I mentioned that KleisliFunctor gives us one half of the Concurrently class I wrote about in the past. In an attempt to find the other half, I decided to look for duals to KleisliFunctor. If a Kleisli functor is a functor from Kleisli m to Hask, then the dual is a functor from Hask to Kleisli m. So we get an obvious CoKleisliFunctor class to describe this.

class Monad m => CoKleisliFunctor m g where
  -- | Laws:
  --   cokmap id = return
  --   cokmap (g . f) = cokmap g <=< cokmap f
  cokmap :: (a -> b) -> g a -> m (g b)

Unfortunately, this class seems much less useful. It’s hard to imagine any usage of m that isn’t clearly equivalent to return. The one example I can think of is using m = IO to process the pure function on a collection g of elements a concurrently. But even this isn’t promising.

Now, when you have two functors going opposite directions, you’ll often find they form an adjunction. I won’t go into what that means mathematically, but the implications will be perhaps more obvious with some code.

class (KleisliFunctor m f, CoKleisliFunctor m g)
    => KleisliAdjunction m f g
    | f g -> m where
  unit :: a -> f (g a)
  counit :: g (f a) -> m a

Basically, for two functors of opposite direction, they are adjoint if we can construct them in one category, and destroy them in the other. “Destroying” things in a Kleisli category is nice. It lets our return type use m, meaning “destroying” is more like “converting” to m’s effect system. This counit might represent the other half of my Concurrently class. It seems like you can use it to turn fs back into ms.
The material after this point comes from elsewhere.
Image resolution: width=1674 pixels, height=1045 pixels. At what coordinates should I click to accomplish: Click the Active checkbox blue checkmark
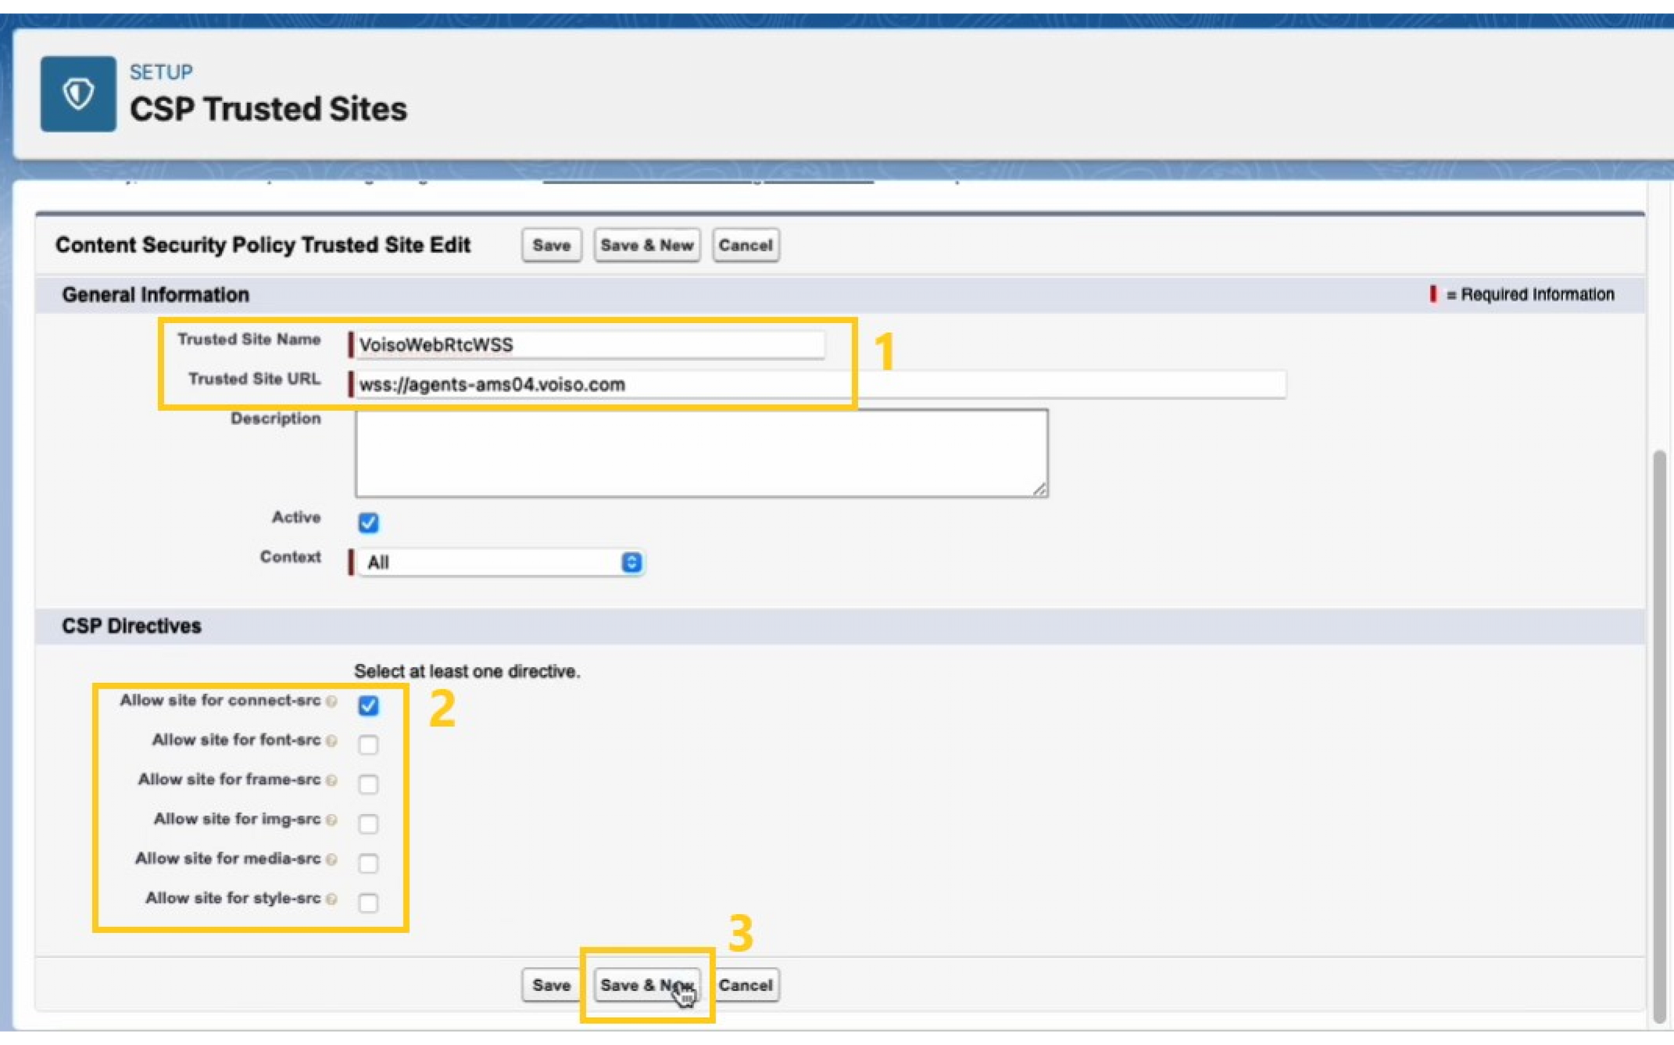click(368, 521)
I’m just having trouble finding any instances of g to do this with.

The crazy thing about adjunctions is that when you have one, you’re given a new monad for free.

newtype KleisliMonad m f g a = KleisliMonad { runKleisliMonad :: f (g a) }

instance (KleisliFunctor m f, CoKleisliFunctor m g)
    => Functor (KleisliMonad m f g) where
  fmap f (KleisliMonad a) = KleisliMonad $ kmap @m (cokmap f) a

instance KleisliAdjunction m f g => Applicative (KleisliMonad m f g) where
  pure = return
  (<*>) = ap

instance KleisliAdjunction m f g => Monad (KleisliMonad m f g) where
  return = KleisliMonad . unit
  KleisliMonad a >>= k = KleisliMonad $
    kmap (counit <=< cokmap (runKleisliMonad . k)) a

I don’t actually have any idea what this monad does. But that’s largely because I can’t think of any instances of this adjunction. Please let me know if you can think of one; this monad could provide wildly interesting. Of course, it could also prove to be no more useful than m alone, which would be disappointing, but ultimately unsurprising.


Conclusion

To summarize:

  • Kleisli functors encompass a lot of patterns.
    • Removing elements from a structure is KleisliFunctor Maybe.
    • Executing sequential programs concurrently is KleisliFunctor IO Concurrently.
    • Collecting errors from many computations is KleisliFunctor Either Validation.
    • There’s a reasonable chance that monad transformers are just KleisliFunctor m (t m).
  • The dual of Kleisli functors is confusing.
    • If there’s a useful instance of it, it could yield a pretty wild monad.

I think I’ve opened about as many questions as I’ve answered, so I look forward to hearing people’s thoughts on this!